======== Data to use ========

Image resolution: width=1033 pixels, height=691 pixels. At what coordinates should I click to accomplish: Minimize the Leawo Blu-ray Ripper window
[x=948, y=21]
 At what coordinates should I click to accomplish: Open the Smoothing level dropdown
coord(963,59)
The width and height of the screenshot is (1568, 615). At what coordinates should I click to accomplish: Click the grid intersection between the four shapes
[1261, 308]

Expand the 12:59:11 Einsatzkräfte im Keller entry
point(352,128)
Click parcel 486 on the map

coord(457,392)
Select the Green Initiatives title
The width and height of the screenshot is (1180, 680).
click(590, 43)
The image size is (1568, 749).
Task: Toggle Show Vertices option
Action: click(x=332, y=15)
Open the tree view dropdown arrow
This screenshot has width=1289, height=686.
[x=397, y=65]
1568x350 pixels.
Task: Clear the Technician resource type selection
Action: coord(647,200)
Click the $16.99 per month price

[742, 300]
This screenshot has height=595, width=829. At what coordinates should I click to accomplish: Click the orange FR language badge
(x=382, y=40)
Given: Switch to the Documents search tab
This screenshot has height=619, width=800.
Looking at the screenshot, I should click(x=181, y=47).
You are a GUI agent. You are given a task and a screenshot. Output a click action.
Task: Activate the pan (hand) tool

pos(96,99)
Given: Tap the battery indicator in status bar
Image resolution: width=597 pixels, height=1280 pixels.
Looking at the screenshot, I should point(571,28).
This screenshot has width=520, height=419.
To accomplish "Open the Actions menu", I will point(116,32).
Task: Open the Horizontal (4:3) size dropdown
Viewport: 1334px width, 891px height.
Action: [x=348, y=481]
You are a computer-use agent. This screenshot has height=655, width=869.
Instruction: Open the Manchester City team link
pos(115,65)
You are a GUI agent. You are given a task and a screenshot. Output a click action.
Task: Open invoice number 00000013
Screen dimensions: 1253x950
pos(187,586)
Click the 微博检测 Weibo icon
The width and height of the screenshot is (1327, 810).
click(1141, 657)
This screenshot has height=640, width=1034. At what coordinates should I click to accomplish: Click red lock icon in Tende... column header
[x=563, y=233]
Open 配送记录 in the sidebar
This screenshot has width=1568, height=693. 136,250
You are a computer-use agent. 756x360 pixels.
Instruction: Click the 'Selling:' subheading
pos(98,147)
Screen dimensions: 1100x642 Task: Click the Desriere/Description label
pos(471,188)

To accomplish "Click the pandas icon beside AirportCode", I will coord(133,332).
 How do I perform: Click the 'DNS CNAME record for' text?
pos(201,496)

========

Transcribe the data above in full, keeping every word as it is.

- [Exercise solution]:
Image resolution: width=1033 pixels, height=691 pixels. At what coordinates should I click to accomplish: Minimize the Leawo Blu-ray Ripper window
[x=948, y=21]
 At what coordinates should I click to accomplish: Open the Smoothing level dropdown
coord(963,59)
The width and height of the screenshot is (1568, 615). At what coordinates should I click to accomplish: Click the grid intersection between the four shapes
[1261, 308]

Expand the 12:59:11 Einsatzkräfte im Keller entry
point(352,128)
Click parcel 486 on the map

coord(457,392)
Select the Green Initiatives title
The width and height of the screenshot is (1180, 680).
click(590, 43)
The image size is (1568, 749).
Task: Toggle Show Vertices option
Action: click(x=332, y=15)
Open the tree view dropdown arrow
This screenshot has width=1289, height=686.
[x=397, y=65]
1568x350 pixels.
Task: Clear the Technician resource type selection
Action: coord(647,200)
Click the $16.99 per month price

[742, 300]
This screenshot has height=595, width=829. At what coordinates should I click to accomplish: Click the orange FR language badge
(x=382, y=40)
Given: Switch to the Documents search tab
This screenshot has height=619, width=800.
Looking at the screenshot, I should click(x=181, y=47).
You are a GUI agent. You are given a task and a screenshot. Output a click action.
Task: Activate the pan (hand) tool

pos(96,99)
Given: Tap the battery indicator in status bar
Image resolution: width=597 pixels, height=1280 pixels.
Looking at the screenshot, I should point(571,28).
This screenshot has width=520, height=419.
To accomplish "Open the Actions menu", I will point(116,32).
Task: Open the Horizontal (4:3) size dropdown
Viewport: 1334px width, 891px height.
Action: [x=348, y=481]
You are a computer-use agent. This screenshot has height=655, width=869.
Instruction: Open the Manchester City team link
pos(115,65)
You are a GUI agent. You are given a task and a screenshot. Output a click action.
Task: Open invoice number 00000013
Screen dimensions: 1253x950
pos(187,586)
Click the 微博检测 Weibo icon
The width and height of the screenshot is (1327, 810).
click(1141, 657)
This screenshot has height=640, width=1034. At what coordinates should I click to accomplish: Click red lock icon in Tende... column header
[x=563, y=233]
Open 配送记录 in the sidebar
This screenshot has width=1568, height=693. 136,250
You are a computer-use agent. 756x360 pixels.
Instruction: Click the 'Selling:' subheading
pos(98,147)
Screen dimensions: 1100x642 Task: Click the Desriere/Description label
pos(471,188)

To accomplish "Click the pandas icon beside AirportCode", I will coord(133,332).
 How do I perform: Click the 'DNS CNAME record for' text?
pos(201,496)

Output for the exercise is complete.